Task to carry out: The answer must consist of every line from the data that holds "Expand".

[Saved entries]
┄┄┄┄┄┄┄┄┄┄
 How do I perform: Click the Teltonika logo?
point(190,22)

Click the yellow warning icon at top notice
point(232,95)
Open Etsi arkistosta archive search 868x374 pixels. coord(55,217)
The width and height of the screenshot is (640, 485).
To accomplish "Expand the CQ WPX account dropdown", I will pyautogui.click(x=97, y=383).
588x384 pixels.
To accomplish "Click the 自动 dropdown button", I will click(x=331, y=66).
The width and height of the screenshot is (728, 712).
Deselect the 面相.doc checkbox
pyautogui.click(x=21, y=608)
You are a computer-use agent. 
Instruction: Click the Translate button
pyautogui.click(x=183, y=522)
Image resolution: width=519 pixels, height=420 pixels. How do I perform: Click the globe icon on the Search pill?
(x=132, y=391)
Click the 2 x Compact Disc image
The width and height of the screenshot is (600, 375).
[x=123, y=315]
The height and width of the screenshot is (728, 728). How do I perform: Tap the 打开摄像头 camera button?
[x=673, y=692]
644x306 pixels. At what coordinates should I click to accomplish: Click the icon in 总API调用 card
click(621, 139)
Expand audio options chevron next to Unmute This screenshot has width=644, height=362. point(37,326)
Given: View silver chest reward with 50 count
┄┄┄┄┄┄┄┄┄┄
Completed exercise:
To accomplish "Expand the CQ WPX account dropdown", I will pyautogui.click(x=97, y=383).
Expand audio options chevron next to Unmute This screenshot has width=644, height=362. point(37,326)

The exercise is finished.